Input parameters of optimization problems are often affected by uncertainties. Chance constraints are a common way to model stochastic uncertainties in the constraints. We consider joint chance-constrained optimization problems with continuous distributions and non-convex constraint functions. For this difficult class of problems, no efficient general solution approaches exist. We propose a gradient-based approach to approximately solve the joint chance-constrained problems. Therefore, we approximate the original problem by smoothing indicator functions and penalize a violation of the smoothed constraint in the objective function. The approximation problem is solved with the Continuous Stochastic Gradient method, a variant of the stochastic gradient descent with improved convergence properties that has recently been introduced in the literature. Furthermore, we provide a convergence theory for the smoothing and penalty approximations with sequences of increasing smoothing and penalty parameters. Under very mild assumptions, our approach is applicable to a wide range of joint chance-constrained optimization problems. We illustrate the efficiency of our approach for difficult practical problems with an application to gas networks. The numerical experiments demonstrate that the approach quickly finds nearly feasible solutions for difficult joint chance-constrained problems with non-convex constraint functions and continuous distributions, even for realistically-sized instances.
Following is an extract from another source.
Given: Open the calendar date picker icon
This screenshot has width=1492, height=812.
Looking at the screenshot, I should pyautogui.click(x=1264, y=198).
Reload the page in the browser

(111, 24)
216:50 — Self-Structured Importance Sampling for Chance-Constrained Optimization

Chance constraints naturally emerge in systems where reducing risk is crucial, particularly those exposed to high-impact but rare events such as natural disasters, infrastructure failures, and financial crashes. However, the rarity of such events renders the solution of chance-constrained models impractical using naive Monte Carlo methods. Importance sampling can be a viable solution method in such cases, as it employs an alternate probability distribution to generate samples more frequently from rare-event regions. Nonetheless, the challenge of selecting an appropriate alternate distribution that is effective for all decision variables across various problems remains unresolved. Most existing strategies are problem-specific, necessitating an in-depth understanding of the system's dynamics. Our work adapts the self-structured importance sampling (SSIS) method, recently proposed by Deo \&; Murthy, to develop a new algorithm for solving chance-constrained problems. This method transforms samples generated through naive Monte Carlo to samples that more accurately represent rare region behavior and can be universally applied across a wide range of constraint functions and probability distributions. Our results demonstrate that the proposed algorithm can substantially outperform Monte Carlo sampling in terms of both feasibility and optimality, even with small sample sizes.

317:20 — Chance-Constrained Optimization for Uncertain Contact-Rich Systems

Designing controllers for contact-rich systems is known to be challenging due to the non-smooth dynamics. In general, the parameters involved in contact-rich systems such as friction coefficients are very difficult to estimate perfectly. This can lead to poor performance during execution. However, considering uncertainties for contact-rich systems is even more challenging and very little understood in open literature. In this talk, we talk about novel insight regarding stochastic contact-rich systems and present a novel contact-aware covariance controller for the same. The proposed formulation highlights a very fundamental treatment of stochastic contact-rich systems using sample average approximation. Furthermore, a novel non-linear programming method using bilevel optimization is proposed, resulting in much better computation compared to the mixed-integer optimization-based stochastic optimization, which has been used in the covariance steering community. This paper makes an important contribution toward safe manipulation and locomotion in the real world using stochastic contact-rich models.